POLITIQUE
17/08/2016 11:12 EDT | Actualisé 17/08/2016 11:12 EDT

Mort de Mauril Bélanger: la classe politique en deuil

OTTAWA – Les politiciens de tous horizons se sont exprimés sur les réseaux sociaux à la suite de la mort du député libéral d’Ottawa-Vanier, Mauril Bélanger.

Le premier ministre Justin Trudeau a annoncé son décès des suites de la sclérose latérale amyotrophique (SLA) vers 21h30, mardi soir.


«J’ai été terriblement attristé d’apprendre aujourd’hui la mort de mon ami et collègue, Mauril Bélanger. Au nom de tous les Canadiens, Sophie et moi offrons nos plus sincères condoléances à sa famille, ses amis, ses électeurs et ses très nombreux admirateurs», a poursuivi Trudeau par voie de communiqué.

«Mauril a été au service des gens d’Ottawa-Vanier pendant plus de 20 ans et a défendu inlassablement les droits des francophones, l’unité nationale, en plus de promouvoir une société équitable et juste pour tous.»

L’ancien premier ministre Stephen Harper, dans une rare déclaration publique, a écrit en français seulement qu’il se souviendra de Bélanger comme étant un «grand défenseur des minorités francophones».


La chef par intérim du Parti conservateur, Rona Ambrose, a vanté les qualités du député d’Ottawa-Vanier. «Mauril était un ami et un excellent parlementaire. Il me manquera. C’était un homme bon.»

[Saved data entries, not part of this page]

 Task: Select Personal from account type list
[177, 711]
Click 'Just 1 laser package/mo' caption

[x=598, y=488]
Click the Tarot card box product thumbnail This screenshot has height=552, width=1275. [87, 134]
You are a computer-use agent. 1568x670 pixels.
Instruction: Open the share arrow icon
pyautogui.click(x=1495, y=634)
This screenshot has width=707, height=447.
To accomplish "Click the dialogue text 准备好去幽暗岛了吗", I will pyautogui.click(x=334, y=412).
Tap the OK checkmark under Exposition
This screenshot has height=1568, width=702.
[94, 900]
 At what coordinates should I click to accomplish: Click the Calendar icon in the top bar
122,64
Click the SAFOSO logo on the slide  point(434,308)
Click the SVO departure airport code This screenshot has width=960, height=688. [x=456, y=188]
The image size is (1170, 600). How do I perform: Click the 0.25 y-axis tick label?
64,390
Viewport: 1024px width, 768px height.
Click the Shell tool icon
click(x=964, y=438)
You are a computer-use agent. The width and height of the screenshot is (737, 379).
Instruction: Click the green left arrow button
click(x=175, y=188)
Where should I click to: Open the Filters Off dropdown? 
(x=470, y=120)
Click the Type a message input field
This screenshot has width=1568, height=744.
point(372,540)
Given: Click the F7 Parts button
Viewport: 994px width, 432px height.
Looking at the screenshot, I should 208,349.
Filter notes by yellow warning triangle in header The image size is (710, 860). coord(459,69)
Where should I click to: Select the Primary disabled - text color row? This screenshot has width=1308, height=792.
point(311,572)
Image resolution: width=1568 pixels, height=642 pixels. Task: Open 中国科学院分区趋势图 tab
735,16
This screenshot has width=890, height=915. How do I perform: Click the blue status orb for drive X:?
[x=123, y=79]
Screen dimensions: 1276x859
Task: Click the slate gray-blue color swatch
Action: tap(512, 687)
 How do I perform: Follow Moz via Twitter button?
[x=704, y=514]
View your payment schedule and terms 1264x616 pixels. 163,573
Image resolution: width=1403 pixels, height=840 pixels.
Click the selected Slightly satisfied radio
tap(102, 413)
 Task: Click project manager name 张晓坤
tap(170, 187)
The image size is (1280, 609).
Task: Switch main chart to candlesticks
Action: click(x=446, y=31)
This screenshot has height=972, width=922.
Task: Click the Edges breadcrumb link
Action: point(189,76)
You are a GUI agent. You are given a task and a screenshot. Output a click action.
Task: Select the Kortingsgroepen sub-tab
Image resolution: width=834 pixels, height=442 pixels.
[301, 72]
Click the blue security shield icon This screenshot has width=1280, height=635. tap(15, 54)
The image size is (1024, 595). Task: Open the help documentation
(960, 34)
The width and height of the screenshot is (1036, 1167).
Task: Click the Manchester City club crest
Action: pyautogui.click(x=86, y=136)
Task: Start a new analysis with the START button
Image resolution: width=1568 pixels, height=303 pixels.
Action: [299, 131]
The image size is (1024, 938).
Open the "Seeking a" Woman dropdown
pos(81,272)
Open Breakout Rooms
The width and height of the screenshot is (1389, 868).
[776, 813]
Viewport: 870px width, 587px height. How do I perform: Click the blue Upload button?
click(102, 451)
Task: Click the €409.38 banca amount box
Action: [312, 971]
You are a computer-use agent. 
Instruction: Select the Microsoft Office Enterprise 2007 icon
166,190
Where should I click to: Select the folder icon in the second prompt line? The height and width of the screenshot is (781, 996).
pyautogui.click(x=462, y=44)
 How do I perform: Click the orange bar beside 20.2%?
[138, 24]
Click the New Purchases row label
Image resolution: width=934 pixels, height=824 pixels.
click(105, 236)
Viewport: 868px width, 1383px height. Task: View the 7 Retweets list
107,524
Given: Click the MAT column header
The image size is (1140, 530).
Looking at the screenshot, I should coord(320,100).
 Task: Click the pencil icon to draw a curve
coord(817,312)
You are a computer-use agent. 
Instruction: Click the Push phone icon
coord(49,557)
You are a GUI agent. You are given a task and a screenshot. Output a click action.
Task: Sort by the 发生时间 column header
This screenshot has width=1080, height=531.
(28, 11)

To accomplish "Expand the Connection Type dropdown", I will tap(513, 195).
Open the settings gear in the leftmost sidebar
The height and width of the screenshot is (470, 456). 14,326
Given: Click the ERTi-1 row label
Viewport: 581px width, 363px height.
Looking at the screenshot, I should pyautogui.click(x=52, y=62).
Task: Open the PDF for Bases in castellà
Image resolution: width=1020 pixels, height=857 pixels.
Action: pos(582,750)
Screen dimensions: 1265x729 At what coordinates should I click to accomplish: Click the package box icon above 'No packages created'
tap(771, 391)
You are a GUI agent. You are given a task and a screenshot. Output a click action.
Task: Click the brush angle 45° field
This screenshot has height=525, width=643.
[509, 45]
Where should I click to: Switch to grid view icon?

D’autres politiciens, comme le chef du NPD Thomas Mulcair, ont rendu hommage à sa force de caractère dans la défense des droits des francophones, entre autres.


« Fonceur, courageux, tête de cochon, francophone et fier de l’être… nos discussions vont vraiment me manquer. Repose en paix, Mauril… » a réagi Pablo Rodriguez, député libéral d’Honoré-Mercier, qui l’avait côtoyé également aux Communes de 2004 à 2011.

Le maire de Montréal Denis Coderre, qui a servi aux côtés de Bélanger à Ottawa pendant de nombreuses années, a quant à lui parlé d’une «lourde perte au Parlement».


Mauril Bélanger avait dû retirer sa candidature pour la présidence de la Chambre des communes, peu après son diagnostic.

En janvier dernier, il avait été président honoraire le temps d’une période de questions très chargée en émotions. Ayant perdu l’usage de la parole, il s’était adressé à ses collègues grâce à une tablette.

Son héritage se poursuit, puisque son projet de loi pour rendre l’hymne national canadien plus neutre a été adopté aux Communes. Le Sénat devra l’étudier à l’automne avant qu’il reçoive la sanction royale.